The whole visit to the subterranean stream of filth of Paris lasted seven years, from 1805 to 1812. As he proceeded, Bruneseau drew, directed, and completed considerable works; in 1808 he lowered the arch of the Ponceau, and, everywhere creating new lines, he pushed the sewer, in 1809, under the Rue Saint-Denis as far as the fountain of the Innocents; in 1810, under the Rue Froidmanteau and under the Salpetriere; in 1811 under the Rue Neuve-des-Petits-Peres, under the Rue du Mail, under the Rue de l'Echarpe, under the Place Royale; in 1812, under the Rue de la Paix, and under the Chaussee d'Antin. At the same time, he had the whole net-work disinfected and rendered healthful. In the second year of his work, Bruneseau engaged the assistance of his son-in-law Nargaud.
It was thus that, at the beginning of the century, ancient society cleansed its double bottom, and performed the toilet of its sewer. There was that much clean, at all events.

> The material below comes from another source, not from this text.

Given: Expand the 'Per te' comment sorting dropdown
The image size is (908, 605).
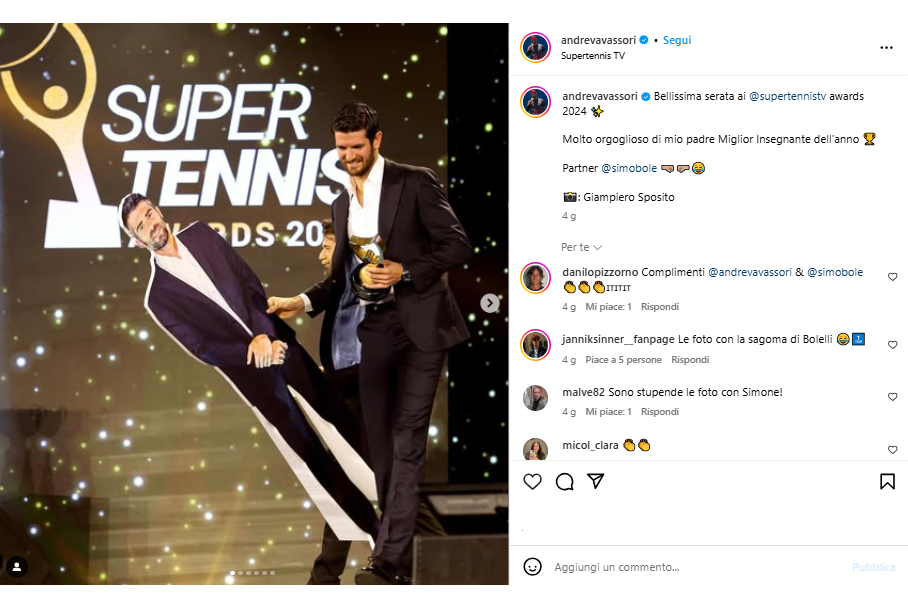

Tortuous, cracked, unpaved, full of fissures, intersected by gullies, jolted by eccentric elbows, mounting and descending illogically, fetid, wild, fierce, submerged in obscurity, with cicatrices on its pavements and scars on its walls, terrible, – such was, retrospectively viewed, the antique sewer of Paris. Ramifications in every direction, crossings, of trenches, branches, goose-feet, stars, as in military mines, coecum, blind alleys, vaults lined with saltpetre, pestiferous pools, scabby sweats, on the walls, drops dripping from the ceilings, darkness; nothing could equal the horror of this old, waste crypt, the digestive apparatus of Babylon, a cavern, ditch, gulf pierced with streets, a titanic mole-burrow, where the mind seems to behold that enormous blind mole, the past, prowling through the shadows, in the filth which has been splendor.
This, we repeat, was the sewer of the past.